Document:
- - - - - - -

As I see it, we do not engage the inner work in order to be enlightened and live a happy life. That is not the meaning of realization. Realization means finding out what is really here now. When you find out what is really here, it becomes obvious what to do and how to live. And then, if you do it, if you are courageous enough, lionhearted enough, to venture into the unknown, which means nothing but letting go of what you know, then you realize that the world you live in is a world of mystery, a world of wonder, a world of beauty. The world is magic. If we allow ourselves to see the world without our ton of cabbage, what we see is full of wonder and mystery all the time. It’s beautiful, colorful, magical, transforming each moment. – Diamond Heart Book Five: Inexhaustible Mystery, ch.7

Inner realization is a process of shedding, of losing what one takes oneself to be, to ultimately become what one is, without need for any external support, not even one’s mind. This description is not metaphorical; one actually experiences the disappearance of great realms of one’s identity. As one goes deeper and deeper, one realizes that one is shedding concepts that one had taken to be absolute truths. The shedding of all concepts is the realization of the Nonconceptual Nameless Reality, what is. Nothing can be said to describe it because one can only use concepts to describe. – The Pearl Beyond Price: Integration of Personality into Being, An Object Relations Approach, ch.38

Understanding soul and essence, and the relation between them, clarifies such confusion. Soul grows and develops. She does this by actualizing her potential. The central potential she needs to actualize is her essence. Realizing her essential nature she is enlightened. Her essence is her deepest and most central potential, but it is a particular potential, one of the elements that constitute her potential. Essence does not have potential, for it is the ground of all potential, the ultimate nature. Realizing essence we recognize we are primordially and fundamentally immaculate and complete. The soul develops, and her spiritual development is the actualization and realization of essence. But in the state of self-realization, development does not make sense, for we are then essence, which is perfection and completeness itself. – The Inner Journey Home: Soul’s Realization of the Unity of Reality, ch.5

The awareness of the existence of the soul’s true nature constitutes the core understanding in all major spiritual teachings. The primary understanding in any authentic experience of spiritual realization is that our soul (our self, our consciousness) possesses a true nature—its essence. Being is the essence or true nature of the soul, as it is of all manifestation. In the Diamond Approach, we use the word Essence to refer to the specific experience of Being in its various aspects when it arises as the nature of the human soul.

- - - - - - -

Required work: Continue the passages on spiritual realization from where they stop.

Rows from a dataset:

- - - - - - -

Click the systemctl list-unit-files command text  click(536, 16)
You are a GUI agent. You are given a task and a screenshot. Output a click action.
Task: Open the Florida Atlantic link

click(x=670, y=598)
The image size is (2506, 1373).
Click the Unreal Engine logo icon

- - - - - - -

The answer:
We experience ourselves as Essence if our experience is free, unfabricated, and spontaneously arising. If our experience of ourselves is not dictated or determined by any external influence—that is, by any influence extraneous to the simplicity of just being—we are the essence of who we are. True or essential nature, therefore, refers to how the soul experiences herself when she is not conditioned by the past or by any mental images or selfconcepts. We experience our essence when we are simply being, instead of reacting or conceptualizing our experience or ourselves. – Spacecruiser Inquiry: True Guidance for the Inner Journey, Ch. 1

We are like the river that doesn’t know it is fundamentally composed of water. It is afraid of expanding because it believes that it might not be a river anymore. But once you know you are water, what difference does it make whether you are a river or a lake? – Spacecruiser Inquiry: True Guidance for the Inner Journey, Ch. 1

To establish a particular realization or awakening or dimension basically means to be free from the obstacles that hinder our being in that condition and to integrate the support of true nature for that condition of realization. We don’t establish realization by thinking about it, concentrating on it, or doing practices that always evoke it. Our work is more about seeing the obstacles to realization, making them transparent by recognizing and understanding each one of them. And because the individual consciousness does not have the inner support to allow itself to be present in a way that can recognize realization for what it is, we also work to integrate the support for the realization.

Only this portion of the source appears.